2. Le legs pianistique
• Le piano inspirateur
Un précieux index thématique des diverses compositions de Chopin nous est fourni par la table des matières qu'il écrivit avec Franchomme pour la collection complète des œuvres réunies par Jane Stirling et corrigées de la main du maître. Cet index est reproduit en tête de l'édition monumentale soigneusement publiée par Édouard Ganche, alors président de la société Chopin (3 vol., Oxford University Press, 1928-1933). Cet ouvrage, qui se conforme strictement aux manuscrits authentiques et à l'édition princeps devenue depuis longtemps introuvable, devait apporter les plus magnifiques surprises, révélant toutes les hardiesses de la plume de Chopin, si malencontreusement « rectifiées » par des révisions qui leur ôtaient toute originalité.

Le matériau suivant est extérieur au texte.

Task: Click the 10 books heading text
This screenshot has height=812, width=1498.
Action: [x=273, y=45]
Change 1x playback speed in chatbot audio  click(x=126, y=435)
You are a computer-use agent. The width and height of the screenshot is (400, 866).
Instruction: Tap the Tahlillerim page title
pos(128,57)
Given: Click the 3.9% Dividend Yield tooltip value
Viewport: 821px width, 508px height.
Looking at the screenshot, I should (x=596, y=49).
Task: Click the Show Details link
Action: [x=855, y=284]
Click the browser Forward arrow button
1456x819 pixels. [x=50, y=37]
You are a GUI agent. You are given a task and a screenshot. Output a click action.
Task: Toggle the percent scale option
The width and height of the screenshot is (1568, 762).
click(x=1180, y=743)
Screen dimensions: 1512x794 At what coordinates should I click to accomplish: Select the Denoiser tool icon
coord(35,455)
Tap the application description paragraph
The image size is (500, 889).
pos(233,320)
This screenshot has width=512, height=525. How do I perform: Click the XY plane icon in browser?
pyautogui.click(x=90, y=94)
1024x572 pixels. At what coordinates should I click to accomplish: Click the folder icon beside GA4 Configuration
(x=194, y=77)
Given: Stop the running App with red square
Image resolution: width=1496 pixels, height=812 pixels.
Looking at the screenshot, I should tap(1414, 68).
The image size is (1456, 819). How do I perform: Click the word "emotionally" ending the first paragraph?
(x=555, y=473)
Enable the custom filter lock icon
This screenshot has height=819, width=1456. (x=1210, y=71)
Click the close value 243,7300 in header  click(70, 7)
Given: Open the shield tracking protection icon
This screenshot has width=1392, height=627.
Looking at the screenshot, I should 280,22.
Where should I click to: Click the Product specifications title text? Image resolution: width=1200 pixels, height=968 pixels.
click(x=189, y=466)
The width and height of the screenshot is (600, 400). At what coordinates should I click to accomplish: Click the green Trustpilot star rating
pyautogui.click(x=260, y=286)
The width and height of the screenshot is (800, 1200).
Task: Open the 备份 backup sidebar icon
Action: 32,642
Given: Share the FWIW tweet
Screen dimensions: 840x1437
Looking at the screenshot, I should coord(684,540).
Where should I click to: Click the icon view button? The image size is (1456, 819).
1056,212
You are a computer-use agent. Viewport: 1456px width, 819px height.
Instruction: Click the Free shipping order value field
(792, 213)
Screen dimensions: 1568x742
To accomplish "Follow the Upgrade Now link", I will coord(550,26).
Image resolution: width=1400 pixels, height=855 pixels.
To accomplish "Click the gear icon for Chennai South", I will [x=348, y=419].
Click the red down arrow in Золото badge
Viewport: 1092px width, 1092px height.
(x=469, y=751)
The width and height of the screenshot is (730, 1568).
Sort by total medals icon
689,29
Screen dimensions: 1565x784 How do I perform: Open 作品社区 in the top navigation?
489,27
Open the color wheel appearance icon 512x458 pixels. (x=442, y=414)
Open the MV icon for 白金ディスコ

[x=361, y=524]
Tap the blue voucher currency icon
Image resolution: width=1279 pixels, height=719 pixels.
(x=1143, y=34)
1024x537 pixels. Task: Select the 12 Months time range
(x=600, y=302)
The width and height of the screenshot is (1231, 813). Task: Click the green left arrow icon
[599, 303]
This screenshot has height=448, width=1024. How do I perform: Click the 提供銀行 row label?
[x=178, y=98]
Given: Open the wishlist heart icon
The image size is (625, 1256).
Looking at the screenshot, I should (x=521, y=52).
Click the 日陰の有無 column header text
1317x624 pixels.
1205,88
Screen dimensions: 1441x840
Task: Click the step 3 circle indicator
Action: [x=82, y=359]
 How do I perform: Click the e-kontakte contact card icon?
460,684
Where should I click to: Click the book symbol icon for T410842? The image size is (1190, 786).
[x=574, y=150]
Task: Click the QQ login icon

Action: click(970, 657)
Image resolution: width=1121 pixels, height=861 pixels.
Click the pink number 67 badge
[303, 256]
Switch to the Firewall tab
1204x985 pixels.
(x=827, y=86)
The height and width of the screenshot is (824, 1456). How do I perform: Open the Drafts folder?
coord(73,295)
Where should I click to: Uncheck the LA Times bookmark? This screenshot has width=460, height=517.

L'essentiel de l'œuvre de Chopin est destiné au piano dont le compositeur était lui-même un exécutant virtuose. Grâce aux travaux des facteurs, parmi lesquels on peut noter Érard et Pleyel, le piano moderne, avec toutes ses possibilités expressives, était né, permettant à Chopin d'affirmer sa personnalité musicale.
Chopin inaugure un nouveau mode de rapports entre l'instrument et le compositeur. Le piano semble n'être plus, pour lui, le moyen de faire entendre une certaine musique ; c'est, au contraire, la composition qui devient le moyen de faire « chanter » le piano : le piano lui-même est sa principale source d'inspiration. De là vient sans doute la légende d'un Chopin plus improvisateur que compositeur au sens classique du terme. En fait, le simple examen de ses manuscrits et l'analyse approfondie de ses partitions suffisent à démontrer la préméditation rigoureuse de son écriture.